Share

Bab 3

Penulis: Bowieta
"Rumah sakit menagih biaya, tapi Kakak nggak bisa dihubungi ...."

"Apa?" Kakak mengernyit. Belum sempat berkata lebih jauh, Merry sudah berjalan mendekat.

"Nadia, cepat masuk. Sudah agak baikan? Harus bayar, 'kan? Biar aku yang transfer untukmu."

"Biar aku saja," ujar Kakak, lalu langsung mentransfer 200 juta ke rekeningku. "Cukup, 'kan?"

Aku mengangguk, lalu bersiap keluar untuk menebus kalungku.

"Kamu mau ke mana lagi?"

"Ambil kalungku, aku jadikan jaminan di rumah sakit."

Baru melangkah beberapa langkah, Merry menahanku. "Di luar sebentar lagi hujan, kamu baru keluar dari rumah sakit, jangan sembarangan. Biar sopir yang ambilkan."

Aku tidak ingin menyetujuinya, tetapi tatapan Kakak membuatku terdiam. Aku tahu, begitu aku menolak Merry, Kakak pasti marah.

Namun, sopir pergi lama dan kembali tanpa membawa kalungku. Perawat mengatakan kalung itu hilang.

"Gimana bisa hilang? Kok bisa? Baru dua jam, kenapa bisa hilang? Aku jelas sudah bilang akan menebusnya dengan uang!"

"Orang di rumah sakit banyak, kami juga nggak tahu. Palingan, biaya pengobatanmu kami anggap lunas saja."

Aku meraih tangan perawat itu, terus memohon, terus bertanya.

"Cukup! Jangan bikin malu! Itu kalung peninggalan Ibu! Gimana bisa kamu sembarangan menitipkannya? Sekarang hilang, salah siapa?" Kakak menarikku, lalu meminta maaf pada perawat dan menyeretku pulang.

"Aku akan suruh orang cari. Jangan keluar lagi, buat aku malu saja. Ngapain teriak-teriak di tempat umum?"

Bentakannya membuatku tidak bisa lagi berkata apa pun.

Aku mengurung diri di kamar, semalaman tak bisa tidur. Entah kenapa, kehilangan kalung itu membuatku begitu takut dan panik.

Mungkin karena itu satu-satunya peninggalan yang masih menjadi milikku, tetapi aku tetap tak mampu menjaganya.

Malam itu aku bermimpi. Aku bermimpi bertemu Ibu. Dia mengelus wajahku, senyumannya lembut penuh kasih. "Sayangku, kenapa jadi kurus begini? Kakakmu nggak menjagamu dengan baik ya?"
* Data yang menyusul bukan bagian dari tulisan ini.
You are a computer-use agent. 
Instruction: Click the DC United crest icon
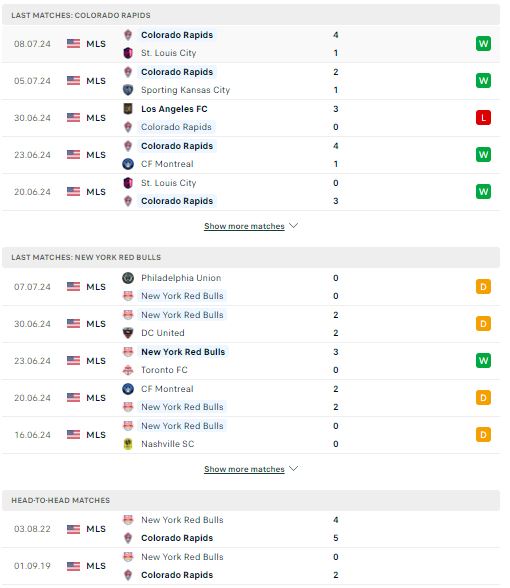[x=128, y=333]
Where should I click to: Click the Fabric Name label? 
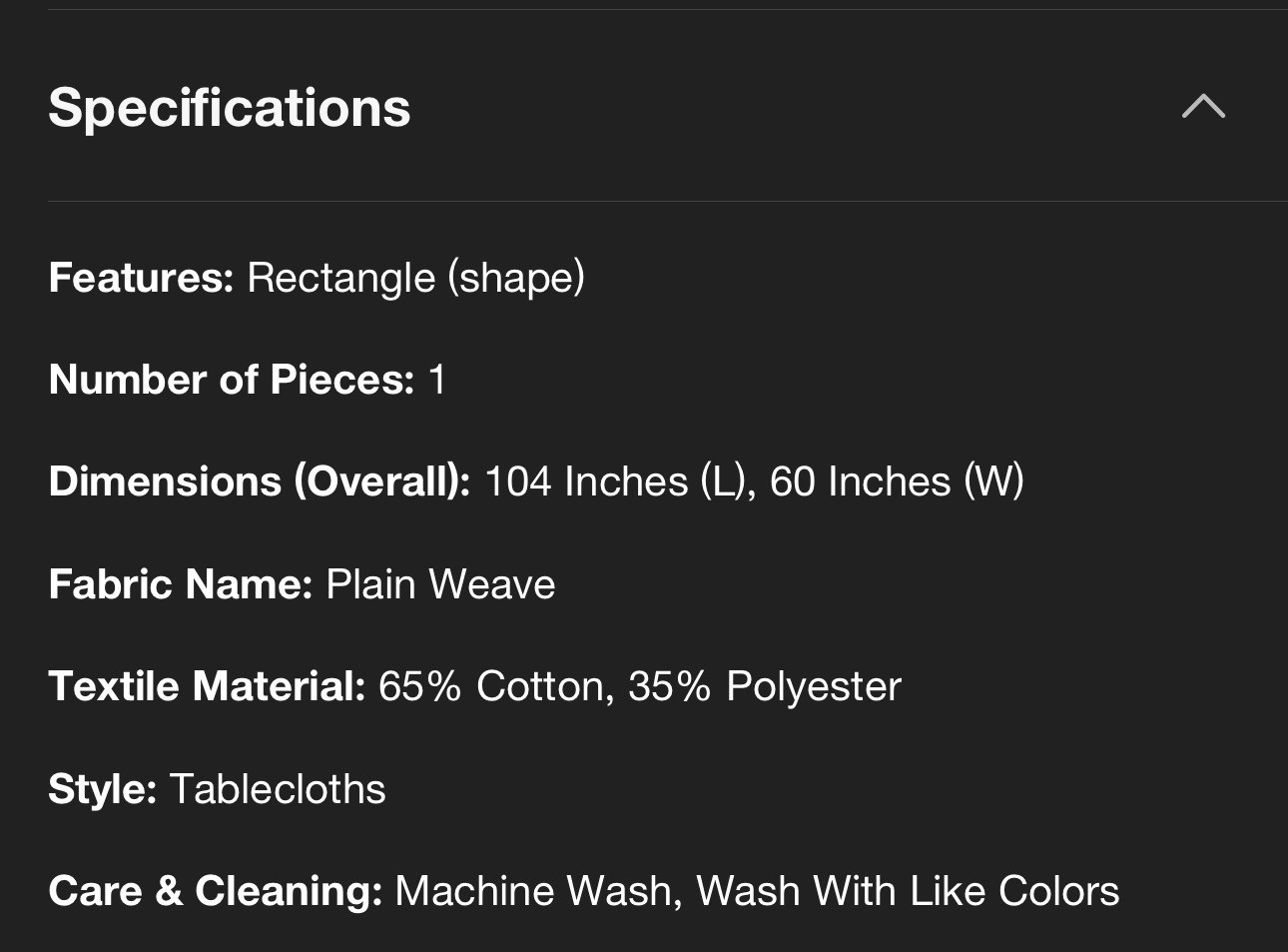[x=181, y=584]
Aku menahan tangis, memeluk Ibu sambil menangis tersedu-sedu. "Siapa yang berani menyakiti putriku? Ibu akan menegurnya. Kakakmu ya?"

"Bukan, Ibu. Kakak sangat baik padaku." Namun, air mataku tak berhenti jatuh. "Ibu, aku kangen sekali. Aku sangat lelah. Aku kehilangan kalung yang Ibu berikan padaku. Aku benar-benar nggak berguna."

Seharian penuh aku bersembunyi di kamar, tidak ingin bertemu siapa pun. Kakak tidak datang menanyakan keadaanku, tetapi Merry justru mendatangiku.

Melihat itu adalah Merry, aku ingin menutup pintu. Namun, Merry malah mengangkat dagunya, memperlihatkan kalung yang hilang itu.

"Itu ... kenapa ada padamu?" Saat aku tertegun, dia langsung mendorong pintu masuk.

"Kembalikan kalungku!"

"Kenapa harus kukembalikan? Kakakmu sudah memberikannya padaku. Dia bilang, kamu nggak pantas memakainya. Hanya aku yang layak." Merry menghindar dari tanganku, lalu dengan penuh kebanggaan memamerkannya.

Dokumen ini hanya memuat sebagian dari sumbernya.